## Exercise instructions:
Lay out the items from the line with "You are a GUI" through the line with "Sort the Status" as a two-column CSV with columns named instruction and coordinates. Give one row per item, with its text and its answer each in a single quoted field and line breaks replaced by spaces.

## Available records:
§
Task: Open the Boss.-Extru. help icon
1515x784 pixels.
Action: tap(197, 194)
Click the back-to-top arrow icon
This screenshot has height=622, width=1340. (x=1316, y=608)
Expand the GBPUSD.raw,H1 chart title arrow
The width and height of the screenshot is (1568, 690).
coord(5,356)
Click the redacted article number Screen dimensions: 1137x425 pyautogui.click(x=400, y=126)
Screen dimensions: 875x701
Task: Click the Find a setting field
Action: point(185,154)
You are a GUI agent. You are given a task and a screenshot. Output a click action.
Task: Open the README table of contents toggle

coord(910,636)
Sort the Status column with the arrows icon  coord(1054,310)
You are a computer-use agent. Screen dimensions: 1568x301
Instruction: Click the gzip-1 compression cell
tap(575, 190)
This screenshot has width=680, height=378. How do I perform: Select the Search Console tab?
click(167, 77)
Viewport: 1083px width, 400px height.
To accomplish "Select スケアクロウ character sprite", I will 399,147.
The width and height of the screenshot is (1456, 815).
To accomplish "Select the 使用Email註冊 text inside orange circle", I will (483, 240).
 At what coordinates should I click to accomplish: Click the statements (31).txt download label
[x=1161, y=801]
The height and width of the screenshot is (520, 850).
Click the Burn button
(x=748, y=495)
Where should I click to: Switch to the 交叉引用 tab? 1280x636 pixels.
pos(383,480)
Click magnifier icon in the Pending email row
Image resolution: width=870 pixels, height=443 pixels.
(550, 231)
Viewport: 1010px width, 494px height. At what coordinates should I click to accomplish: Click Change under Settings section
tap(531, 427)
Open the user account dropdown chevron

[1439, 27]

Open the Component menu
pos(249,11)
§
## Task solution:
instruction,coordinates
"You are a GUI agent. You are given a task and a screenshot. Output a click action. Task: Open the README table of contents toggle","coord(910,636)"
"Sort the Status column with the arrows icon","coord(1054,310)"